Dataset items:
--------

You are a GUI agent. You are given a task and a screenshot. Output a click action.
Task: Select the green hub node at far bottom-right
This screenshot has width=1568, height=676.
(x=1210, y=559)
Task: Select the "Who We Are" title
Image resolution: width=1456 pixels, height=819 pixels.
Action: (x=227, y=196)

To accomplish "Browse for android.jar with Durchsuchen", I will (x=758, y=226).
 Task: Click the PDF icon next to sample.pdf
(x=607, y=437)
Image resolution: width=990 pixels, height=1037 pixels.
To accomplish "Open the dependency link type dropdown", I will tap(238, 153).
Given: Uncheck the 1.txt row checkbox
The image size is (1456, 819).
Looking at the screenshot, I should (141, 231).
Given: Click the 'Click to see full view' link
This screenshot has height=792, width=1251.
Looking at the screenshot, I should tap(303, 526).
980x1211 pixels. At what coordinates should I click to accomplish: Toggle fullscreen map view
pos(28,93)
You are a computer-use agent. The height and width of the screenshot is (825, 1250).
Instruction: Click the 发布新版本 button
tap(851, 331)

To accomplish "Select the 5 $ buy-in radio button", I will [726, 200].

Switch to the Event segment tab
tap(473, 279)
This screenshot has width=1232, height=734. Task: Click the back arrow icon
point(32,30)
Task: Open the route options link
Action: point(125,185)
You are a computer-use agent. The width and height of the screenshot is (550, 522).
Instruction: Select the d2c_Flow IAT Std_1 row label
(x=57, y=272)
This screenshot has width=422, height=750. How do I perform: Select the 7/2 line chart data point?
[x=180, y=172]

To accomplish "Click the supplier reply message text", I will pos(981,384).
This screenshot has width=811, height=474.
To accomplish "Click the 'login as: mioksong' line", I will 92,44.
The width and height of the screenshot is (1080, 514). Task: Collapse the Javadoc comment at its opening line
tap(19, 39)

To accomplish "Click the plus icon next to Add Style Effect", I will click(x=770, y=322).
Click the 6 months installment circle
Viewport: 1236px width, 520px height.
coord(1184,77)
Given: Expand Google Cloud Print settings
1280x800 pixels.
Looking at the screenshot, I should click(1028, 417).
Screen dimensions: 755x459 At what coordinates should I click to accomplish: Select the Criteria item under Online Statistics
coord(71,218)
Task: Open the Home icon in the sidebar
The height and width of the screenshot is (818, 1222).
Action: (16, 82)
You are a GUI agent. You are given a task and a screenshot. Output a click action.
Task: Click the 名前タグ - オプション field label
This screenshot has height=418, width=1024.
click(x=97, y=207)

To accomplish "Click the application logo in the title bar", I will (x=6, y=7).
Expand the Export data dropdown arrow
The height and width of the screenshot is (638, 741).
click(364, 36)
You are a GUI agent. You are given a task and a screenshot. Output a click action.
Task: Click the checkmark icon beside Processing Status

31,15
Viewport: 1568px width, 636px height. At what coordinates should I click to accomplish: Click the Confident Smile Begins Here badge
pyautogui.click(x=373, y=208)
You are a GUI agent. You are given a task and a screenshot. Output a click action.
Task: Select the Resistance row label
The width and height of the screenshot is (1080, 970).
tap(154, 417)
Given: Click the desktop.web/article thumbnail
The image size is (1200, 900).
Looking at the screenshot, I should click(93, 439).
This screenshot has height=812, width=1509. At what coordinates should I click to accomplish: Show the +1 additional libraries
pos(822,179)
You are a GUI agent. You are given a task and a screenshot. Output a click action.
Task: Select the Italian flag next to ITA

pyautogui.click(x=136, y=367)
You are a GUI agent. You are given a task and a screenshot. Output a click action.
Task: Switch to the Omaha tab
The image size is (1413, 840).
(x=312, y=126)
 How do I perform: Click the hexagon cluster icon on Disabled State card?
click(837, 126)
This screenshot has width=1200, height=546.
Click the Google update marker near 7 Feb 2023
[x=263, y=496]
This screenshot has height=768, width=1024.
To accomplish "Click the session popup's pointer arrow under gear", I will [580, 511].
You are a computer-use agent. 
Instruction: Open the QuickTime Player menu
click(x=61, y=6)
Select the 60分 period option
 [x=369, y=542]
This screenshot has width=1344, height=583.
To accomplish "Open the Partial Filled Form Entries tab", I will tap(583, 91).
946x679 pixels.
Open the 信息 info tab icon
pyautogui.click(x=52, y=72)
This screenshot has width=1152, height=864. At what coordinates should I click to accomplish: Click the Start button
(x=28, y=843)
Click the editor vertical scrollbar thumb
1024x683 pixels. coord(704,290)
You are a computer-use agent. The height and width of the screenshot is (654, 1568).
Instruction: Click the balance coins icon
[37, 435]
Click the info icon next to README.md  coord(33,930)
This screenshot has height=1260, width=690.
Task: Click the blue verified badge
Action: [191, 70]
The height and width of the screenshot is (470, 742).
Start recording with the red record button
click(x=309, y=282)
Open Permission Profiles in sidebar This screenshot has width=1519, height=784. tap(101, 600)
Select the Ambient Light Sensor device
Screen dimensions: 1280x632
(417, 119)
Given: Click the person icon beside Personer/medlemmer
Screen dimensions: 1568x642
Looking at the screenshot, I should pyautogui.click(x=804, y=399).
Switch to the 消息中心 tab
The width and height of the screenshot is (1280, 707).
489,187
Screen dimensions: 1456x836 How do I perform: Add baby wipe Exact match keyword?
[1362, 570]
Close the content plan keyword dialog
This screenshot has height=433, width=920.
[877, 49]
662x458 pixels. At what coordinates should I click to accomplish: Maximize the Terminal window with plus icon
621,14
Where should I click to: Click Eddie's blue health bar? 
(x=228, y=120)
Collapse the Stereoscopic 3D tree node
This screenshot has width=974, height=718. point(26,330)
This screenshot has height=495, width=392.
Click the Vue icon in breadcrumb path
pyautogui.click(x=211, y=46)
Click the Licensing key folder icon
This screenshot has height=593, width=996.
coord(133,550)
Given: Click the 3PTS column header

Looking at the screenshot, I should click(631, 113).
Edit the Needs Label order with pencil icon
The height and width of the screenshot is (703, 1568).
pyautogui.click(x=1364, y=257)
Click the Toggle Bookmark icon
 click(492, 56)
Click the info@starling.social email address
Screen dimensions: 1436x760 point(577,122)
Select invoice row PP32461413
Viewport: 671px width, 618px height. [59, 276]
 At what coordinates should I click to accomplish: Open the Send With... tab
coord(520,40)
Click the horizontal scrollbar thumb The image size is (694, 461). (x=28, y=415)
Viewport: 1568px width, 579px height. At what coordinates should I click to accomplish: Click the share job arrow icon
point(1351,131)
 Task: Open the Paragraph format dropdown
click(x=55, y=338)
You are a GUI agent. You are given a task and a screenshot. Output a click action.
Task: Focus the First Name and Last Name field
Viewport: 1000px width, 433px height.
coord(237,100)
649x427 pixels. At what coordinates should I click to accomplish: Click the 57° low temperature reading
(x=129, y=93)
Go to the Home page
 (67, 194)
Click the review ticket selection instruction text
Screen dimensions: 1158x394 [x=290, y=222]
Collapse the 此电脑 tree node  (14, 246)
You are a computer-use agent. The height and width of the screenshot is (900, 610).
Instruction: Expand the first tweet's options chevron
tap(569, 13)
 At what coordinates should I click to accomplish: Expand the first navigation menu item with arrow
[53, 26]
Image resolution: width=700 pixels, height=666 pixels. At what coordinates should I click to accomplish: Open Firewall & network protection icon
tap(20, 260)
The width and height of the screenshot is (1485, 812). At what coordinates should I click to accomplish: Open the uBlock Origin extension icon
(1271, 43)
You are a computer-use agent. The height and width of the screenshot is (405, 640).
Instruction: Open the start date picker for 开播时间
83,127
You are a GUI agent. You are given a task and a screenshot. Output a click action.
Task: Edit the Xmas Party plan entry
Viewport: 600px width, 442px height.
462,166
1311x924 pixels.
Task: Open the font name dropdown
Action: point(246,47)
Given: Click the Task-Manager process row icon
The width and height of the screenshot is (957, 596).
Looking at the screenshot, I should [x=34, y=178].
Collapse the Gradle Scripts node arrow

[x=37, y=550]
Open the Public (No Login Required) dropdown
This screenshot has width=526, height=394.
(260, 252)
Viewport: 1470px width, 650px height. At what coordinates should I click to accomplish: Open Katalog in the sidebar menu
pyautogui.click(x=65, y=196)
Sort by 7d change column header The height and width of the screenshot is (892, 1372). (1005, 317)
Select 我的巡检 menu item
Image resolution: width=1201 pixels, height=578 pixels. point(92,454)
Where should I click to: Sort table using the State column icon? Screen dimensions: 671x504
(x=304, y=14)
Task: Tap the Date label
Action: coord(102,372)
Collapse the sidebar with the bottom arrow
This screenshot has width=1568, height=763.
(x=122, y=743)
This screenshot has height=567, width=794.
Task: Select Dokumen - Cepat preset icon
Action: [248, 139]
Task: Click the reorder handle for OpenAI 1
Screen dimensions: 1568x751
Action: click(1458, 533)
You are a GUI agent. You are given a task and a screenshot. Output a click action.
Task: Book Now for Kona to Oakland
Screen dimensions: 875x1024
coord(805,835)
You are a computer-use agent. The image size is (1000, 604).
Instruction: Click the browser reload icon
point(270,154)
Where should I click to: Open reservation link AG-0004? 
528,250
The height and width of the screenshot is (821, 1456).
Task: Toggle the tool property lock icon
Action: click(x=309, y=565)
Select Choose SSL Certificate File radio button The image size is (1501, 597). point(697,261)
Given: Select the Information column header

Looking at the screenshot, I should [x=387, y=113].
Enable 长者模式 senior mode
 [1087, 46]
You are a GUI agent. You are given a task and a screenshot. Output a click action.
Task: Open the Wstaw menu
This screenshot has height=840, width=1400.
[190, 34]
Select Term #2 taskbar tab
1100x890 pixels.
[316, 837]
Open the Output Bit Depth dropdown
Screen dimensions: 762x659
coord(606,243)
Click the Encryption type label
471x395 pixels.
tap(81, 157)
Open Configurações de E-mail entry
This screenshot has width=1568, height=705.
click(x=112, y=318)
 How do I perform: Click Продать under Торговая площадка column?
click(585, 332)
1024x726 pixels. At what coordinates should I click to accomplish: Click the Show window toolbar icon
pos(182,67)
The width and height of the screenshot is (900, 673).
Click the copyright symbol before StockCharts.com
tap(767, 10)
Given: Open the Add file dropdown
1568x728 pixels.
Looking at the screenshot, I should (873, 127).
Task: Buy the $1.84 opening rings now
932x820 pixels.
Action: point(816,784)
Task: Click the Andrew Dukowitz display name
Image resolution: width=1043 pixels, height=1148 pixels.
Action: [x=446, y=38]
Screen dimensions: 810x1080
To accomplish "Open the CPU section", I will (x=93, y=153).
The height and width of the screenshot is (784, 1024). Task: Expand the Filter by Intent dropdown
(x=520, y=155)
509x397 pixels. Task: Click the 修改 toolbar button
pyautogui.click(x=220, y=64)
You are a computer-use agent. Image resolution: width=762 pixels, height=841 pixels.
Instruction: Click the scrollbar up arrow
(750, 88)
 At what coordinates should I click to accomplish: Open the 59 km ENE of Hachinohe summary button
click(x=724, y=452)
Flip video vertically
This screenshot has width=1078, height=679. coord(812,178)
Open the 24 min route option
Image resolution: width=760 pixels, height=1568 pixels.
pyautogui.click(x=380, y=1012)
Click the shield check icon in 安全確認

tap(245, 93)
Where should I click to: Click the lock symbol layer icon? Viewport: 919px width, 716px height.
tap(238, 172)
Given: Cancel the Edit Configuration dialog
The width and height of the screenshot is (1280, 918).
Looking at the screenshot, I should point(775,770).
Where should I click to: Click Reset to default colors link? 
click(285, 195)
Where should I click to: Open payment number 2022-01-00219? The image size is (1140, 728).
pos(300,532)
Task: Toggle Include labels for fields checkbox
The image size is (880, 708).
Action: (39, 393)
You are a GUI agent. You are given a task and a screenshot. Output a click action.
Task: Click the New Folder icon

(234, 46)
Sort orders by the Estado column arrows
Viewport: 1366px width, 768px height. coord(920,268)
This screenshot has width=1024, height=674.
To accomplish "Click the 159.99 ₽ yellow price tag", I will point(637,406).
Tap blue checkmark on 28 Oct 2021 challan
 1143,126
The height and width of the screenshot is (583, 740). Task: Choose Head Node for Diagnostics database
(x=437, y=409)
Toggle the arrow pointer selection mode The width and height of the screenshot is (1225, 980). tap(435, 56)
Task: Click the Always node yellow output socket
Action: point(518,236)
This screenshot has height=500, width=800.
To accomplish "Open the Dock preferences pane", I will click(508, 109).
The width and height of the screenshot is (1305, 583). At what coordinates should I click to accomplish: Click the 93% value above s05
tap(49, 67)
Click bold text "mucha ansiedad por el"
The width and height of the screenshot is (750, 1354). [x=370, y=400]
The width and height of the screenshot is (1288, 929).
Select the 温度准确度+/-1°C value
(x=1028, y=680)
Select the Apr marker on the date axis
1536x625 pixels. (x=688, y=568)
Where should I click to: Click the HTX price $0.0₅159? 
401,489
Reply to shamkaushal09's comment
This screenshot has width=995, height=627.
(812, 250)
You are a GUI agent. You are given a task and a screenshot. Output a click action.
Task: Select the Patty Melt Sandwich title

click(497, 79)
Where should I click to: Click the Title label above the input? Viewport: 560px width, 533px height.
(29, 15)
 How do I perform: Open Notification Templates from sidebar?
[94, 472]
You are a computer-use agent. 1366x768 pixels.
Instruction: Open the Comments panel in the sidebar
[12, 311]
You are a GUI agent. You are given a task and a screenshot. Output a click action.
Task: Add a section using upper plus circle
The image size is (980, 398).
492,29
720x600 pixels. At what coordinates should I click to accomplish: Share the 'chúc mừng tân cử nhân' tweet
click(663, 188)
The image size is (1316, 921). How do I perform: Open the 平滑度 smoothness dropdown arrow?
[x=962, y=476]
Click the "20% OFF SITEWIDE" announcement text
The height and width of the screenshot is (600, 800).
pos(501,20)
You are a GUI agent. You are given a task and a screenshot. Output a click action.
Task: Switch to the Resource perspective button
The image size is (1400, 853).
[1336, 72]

--------

This exercise requires the lines of the entries containing the string "bottom".

Task: Select the green hub node at far bottom-right
Collapse the sidebar with the bottom arrow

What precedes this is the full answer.